A Comedy of Errors -- Or Weis of Rookout
In A Comedy of Errors, we talk to engineers about the weirdest, worst, and most interesting application and infrastructure issues they’ve encountered (and resolved) over the years. This week, we hear from Or Weis, co-founder and CEO of Rookout. Rookout’s focus is on collecting data in a seamless, immediate way that maximizes a developer’s insight into live code.
Rookout actually has an integration with Sentry. We enable developers to extract data from wherever they want in their code and deliver it for analysis in whichever platform they’d like. Sentry is among our most commonly desired targets.

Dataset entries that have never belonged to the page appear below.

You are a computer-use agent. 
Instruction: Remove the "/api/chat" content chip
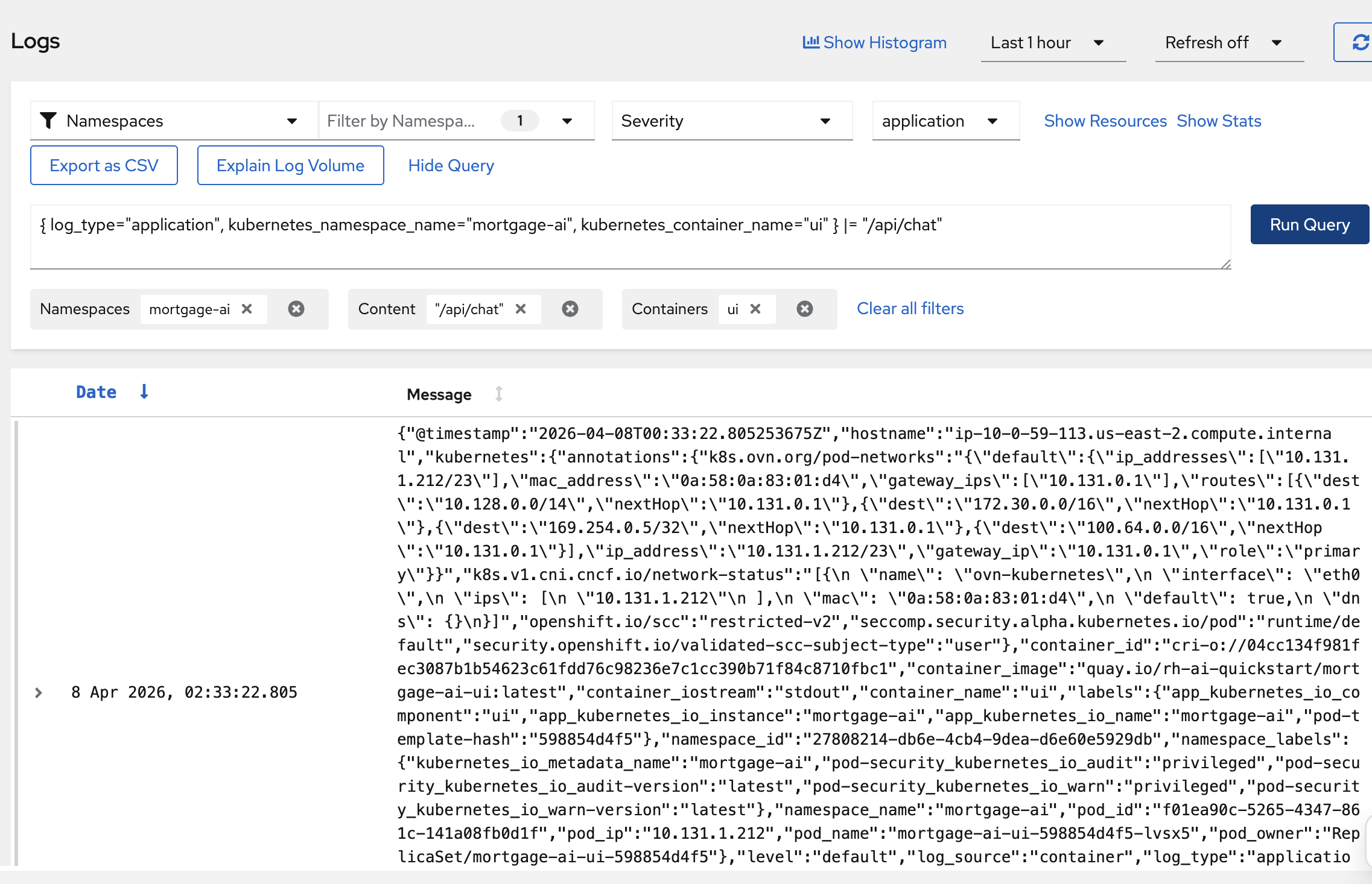click(521, 309)
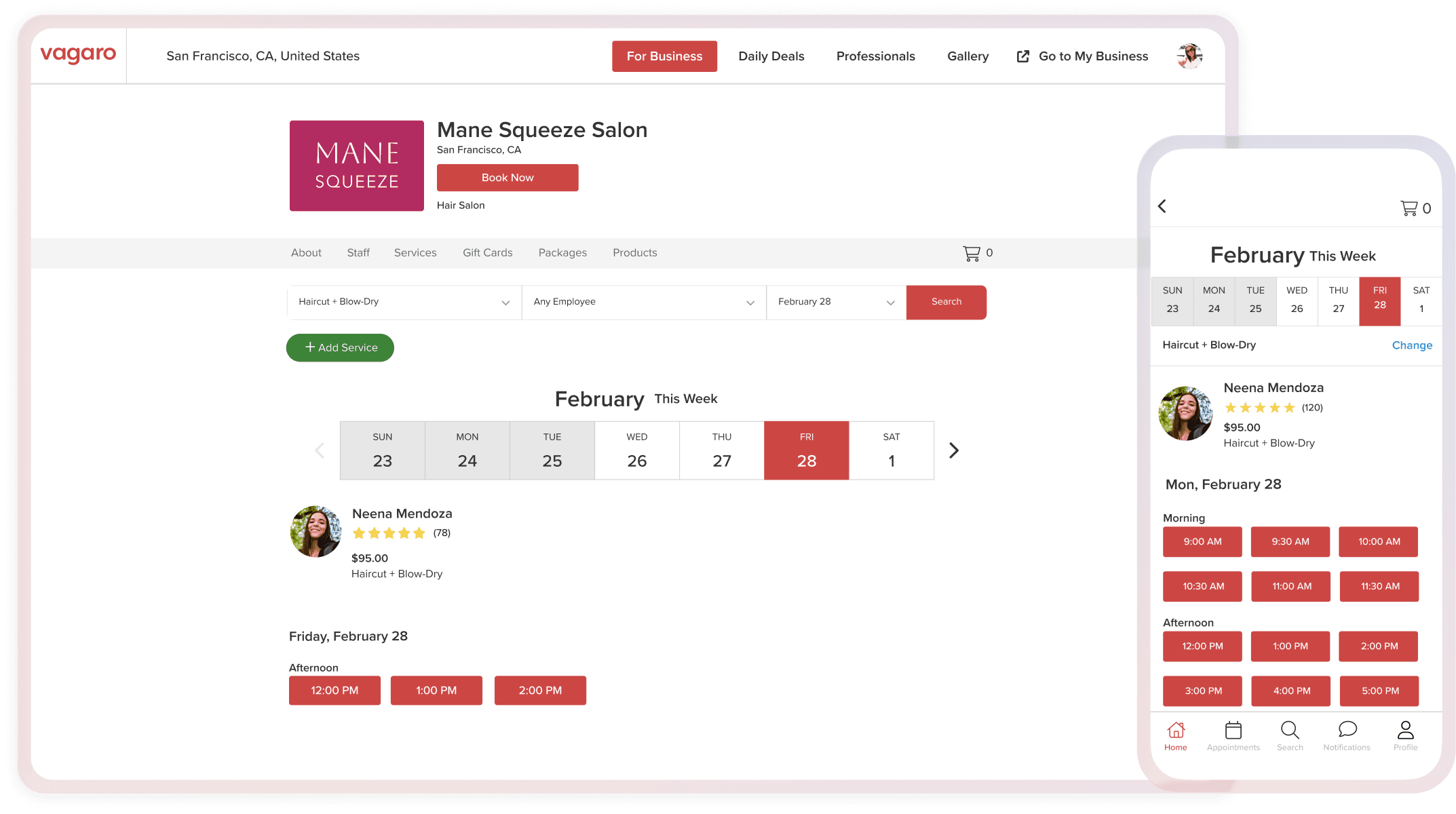Image resolution: width=1456 pixels, height=814 pixels.
Task: Click the Change link on mobile
Action: click(1412, 345)
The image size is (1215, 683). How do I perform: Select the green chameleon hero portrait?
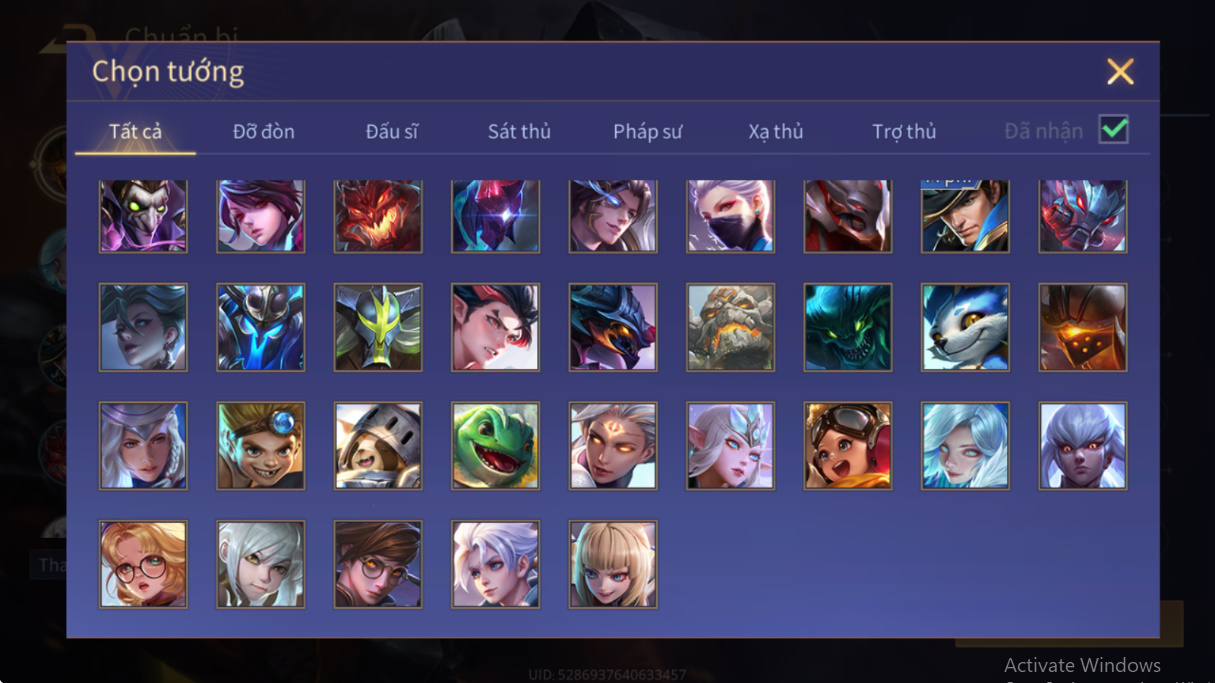pyautogui.click(x=495, y=446)
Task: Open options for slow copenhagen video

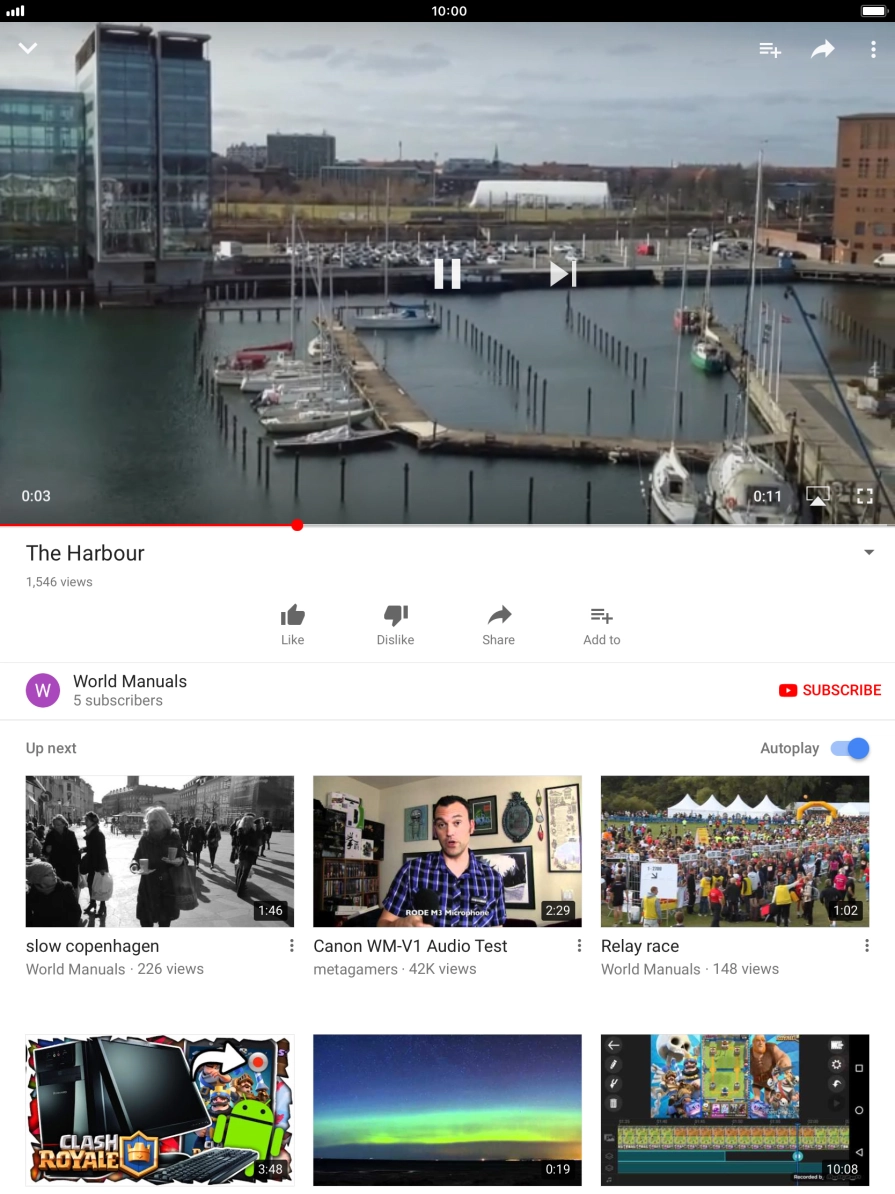Action: tap(292, 946)
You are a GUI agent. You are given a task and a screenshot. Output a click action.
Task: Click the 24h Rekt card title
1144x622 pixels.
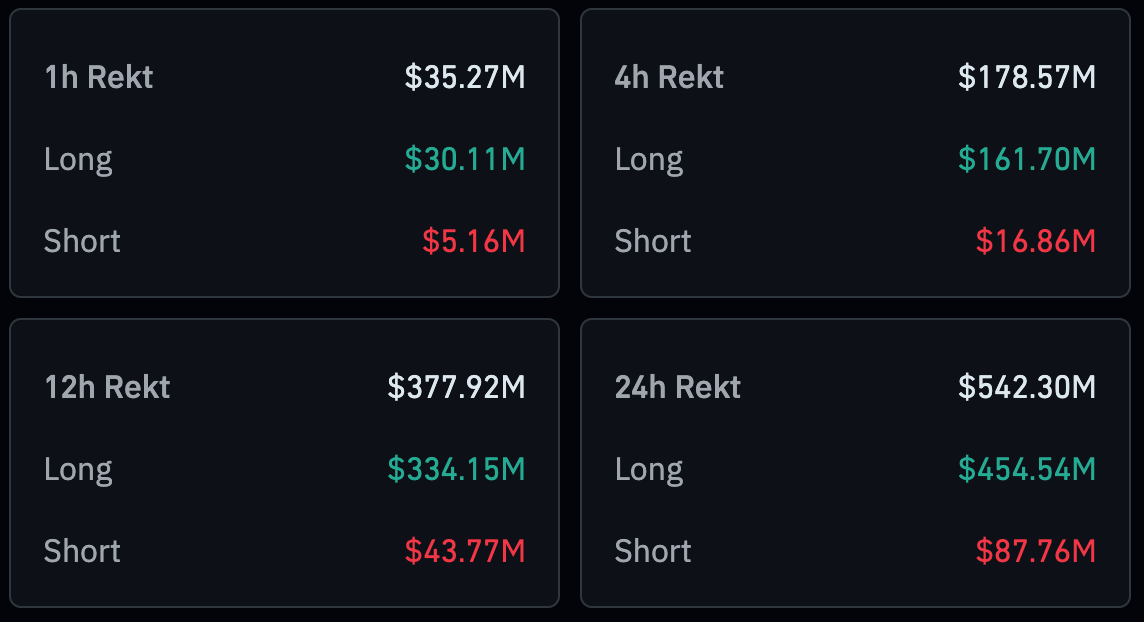678,387
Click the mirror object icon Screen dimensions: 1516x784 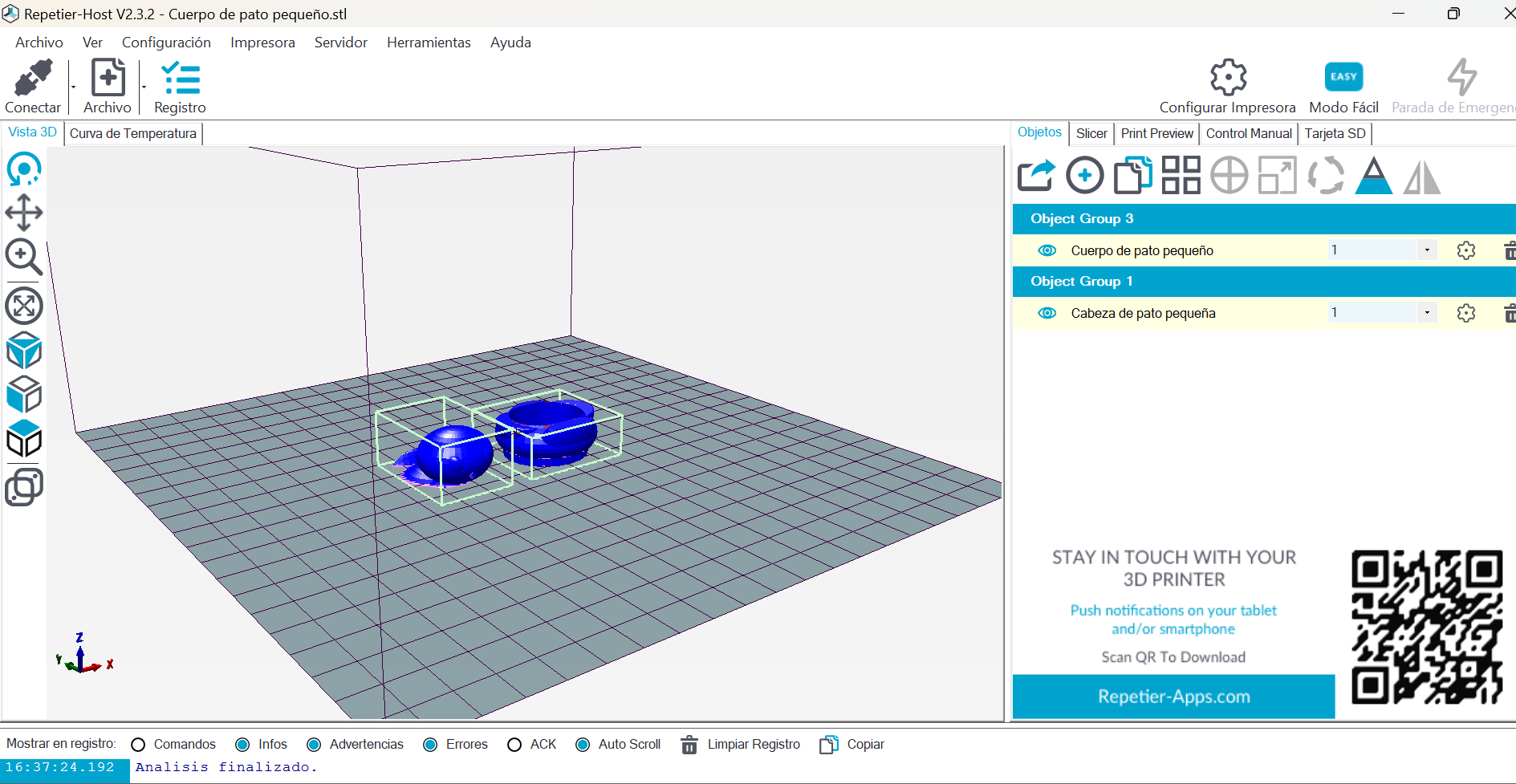(1421, 176)
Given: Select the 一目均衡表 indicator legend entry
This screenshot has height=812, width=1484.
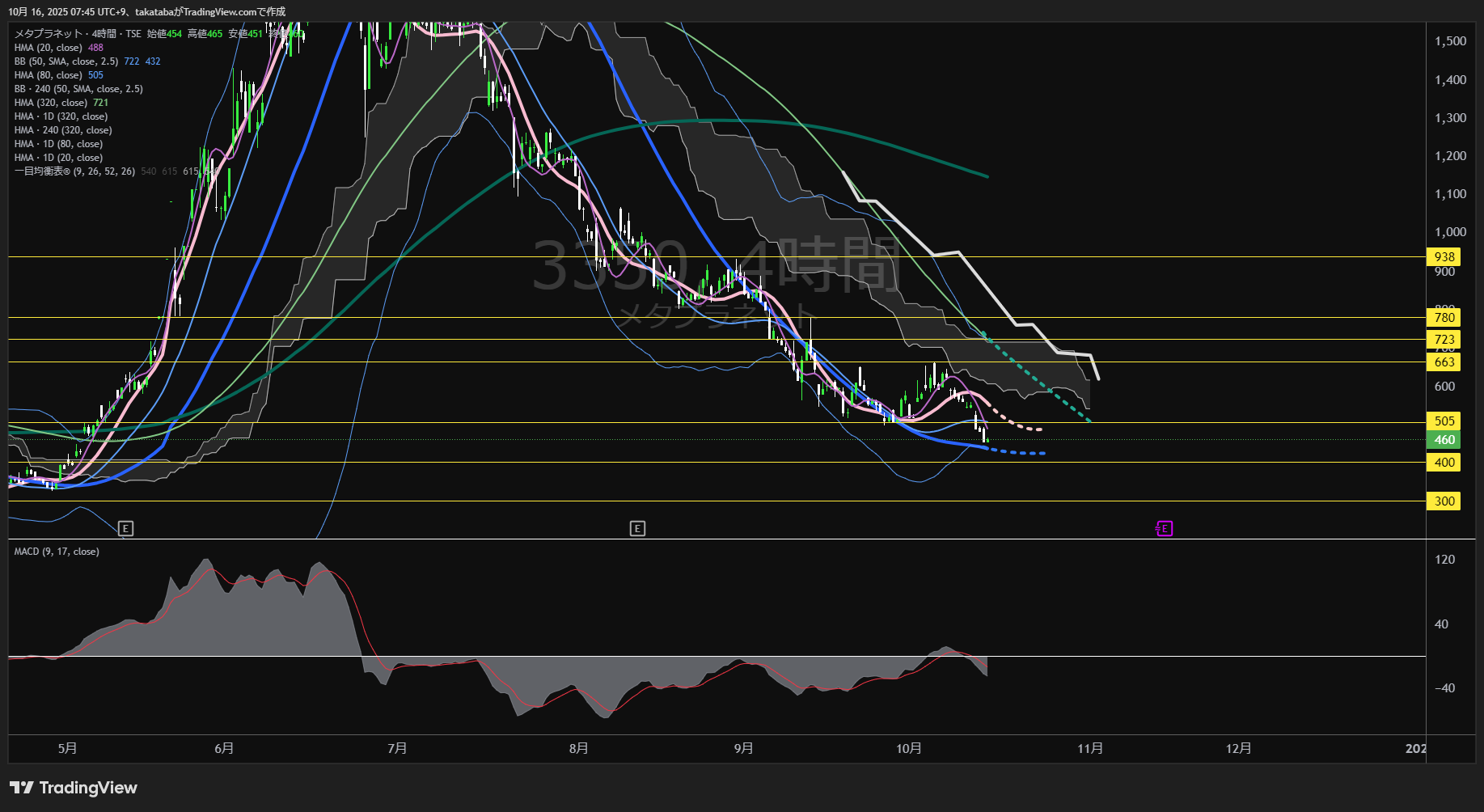Looking at the screenshot, I should pyautogui.click(x=74, y=171).
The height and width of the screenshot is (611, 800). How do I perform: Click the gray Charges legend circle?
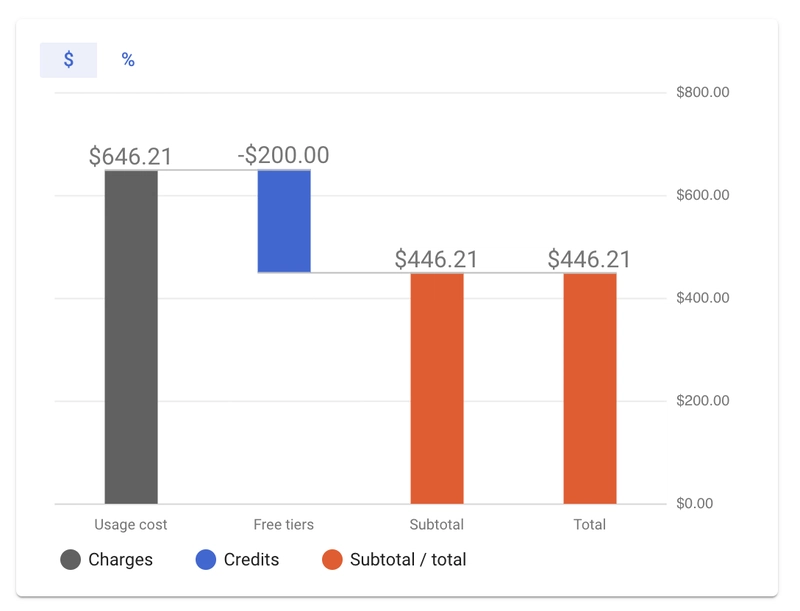click(x=71, y=560)
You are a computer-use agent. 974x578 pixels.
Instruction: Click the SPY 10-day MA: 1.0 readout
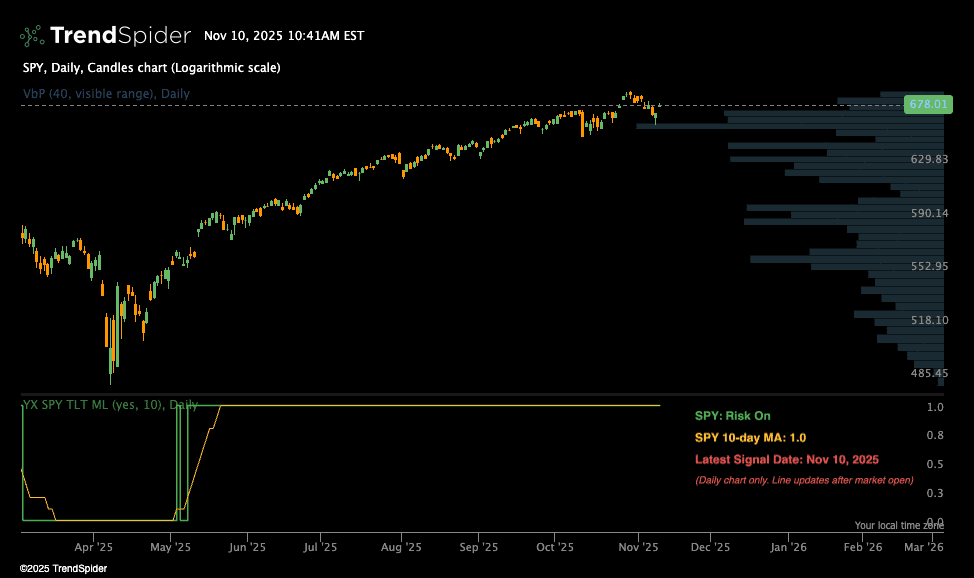point(750,438)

We’re big fans.
In general, what we do is data collection and pipelining. Rookout doesn’t provide any analysis itself, because there’s essentially an infinite spectrum of ways to analyze the data. We’d rather work with different partners so that we can focus on providing optimized data. One great thing about our solution is the immediate data return. Click a button; without restarting, re-deploying, or writing more code, you immediately get the data you need.
I have one specific bug in mind, which I experienced while working in the Israeli Army. I was an intelligence officer in a specific unit that a lot of people might know. Back then, it was kind of a secret, but we’re not as good at keeping secrets as we used to be. 😉
I was responsible for building and deploying a system in production. The system was going to be deployed in the field, and we weren’t provided with any information about the environment in which the hardware and software would run. There were a lot of unknowns and a lot of things that we knew that would change in production (or even in the final deployed environment). The situation was challenging, to say the least.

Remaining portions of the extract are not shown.